Créer pour la durée. Les conditions de vie mais aussi le fait que les réfugiéEs soient en transit (toujours en partance) font qu’il y a peu d’actions qui oeuvrent (s’inscrivent) dans la durée. Tout est éphémère. La conséquence est qu’il y a rarement de passage de relai. C’est pourquoi l’idée de créer la “maison des enfants” permettra à ceux-ci de jouer et de transmettre un “jouet commun”. Depuis 5 ans que nous intervenons dans les camps nous avons dépensé des sommes importantes en achat de jouets qui n’ont pas survécu aux premières semaines de leur utilisation.
Un grande importance est donnée à la participation de tous les acteurs présents sur place, dans différentes phases et domaines concernant ce projet.
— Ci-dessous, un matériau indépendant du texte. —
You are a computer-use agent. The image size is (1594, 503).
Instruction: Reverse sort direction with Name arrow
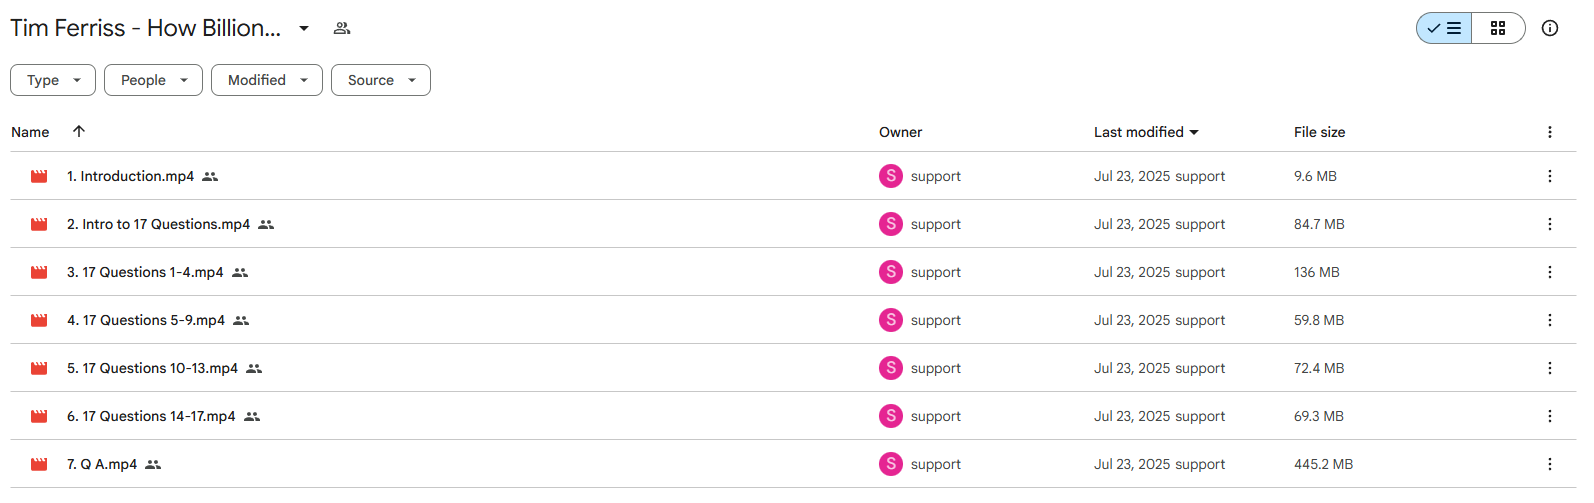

Il est également ouvert à tout groupe qui souhaiterait agir concrètement.
Dans un premier temps, il était prévu pour septembre, un atelier pédagogique avec trois groupes d’enfants et de mamans. Des dessins seront produits sur l’idée : “imaginez votre maison de rêve”. Suivra dans le camps une exposition de ces maisons rêvées. Ensuite, un schéma de la maison à construire sera défini collectivement. L’étape suivante est la définition du budget. Un groupe de réfugiéEs se chargeront des démarches auprès des commerçants. Les dépenses seront prises en charge par les solidaires de France et de Suisse et d’Italie. L’objectif étant de limiter les frais, réfugiéEs et solidaires se chargeront de recherches de matériaux de récupération, comme des palettes, qui, une fois démontées fourniront le bois, et les boites métalliques d’huile seront recyclées pour construire le toit de la maison. La phase finale, la construction de la maison, sera prise en charge par les réfugiéEs, et les solidaires de Grèce, de France et de la Suisse et d’Italie.
Comme la prochaine arrivée du Convoi solidaire est prévue pour début décembre, son équipe participera également à ce projet.
Ajoutons ici, une liste non exhaustive des matériaux de construction nécessaires pour le projet : bois (tasseaux, planches), revêtement pour la toiture, moquette, plaque de caoutchouc pour le sol… vis, clous, angles métalliques… outils de construction : perceuse, scie, cloueuse, marteaux, roues grand diamètre (la maison sera mobile). Rappelons que les équipes pourront acheter tous ces matériaux sur place et que le budget sera fixé par le groupe de travail. Mais, pour ces achats, il faut récolter de l’argent et bien évidemment les dons financiers sont précieux (défiscalisation de vos dons possible).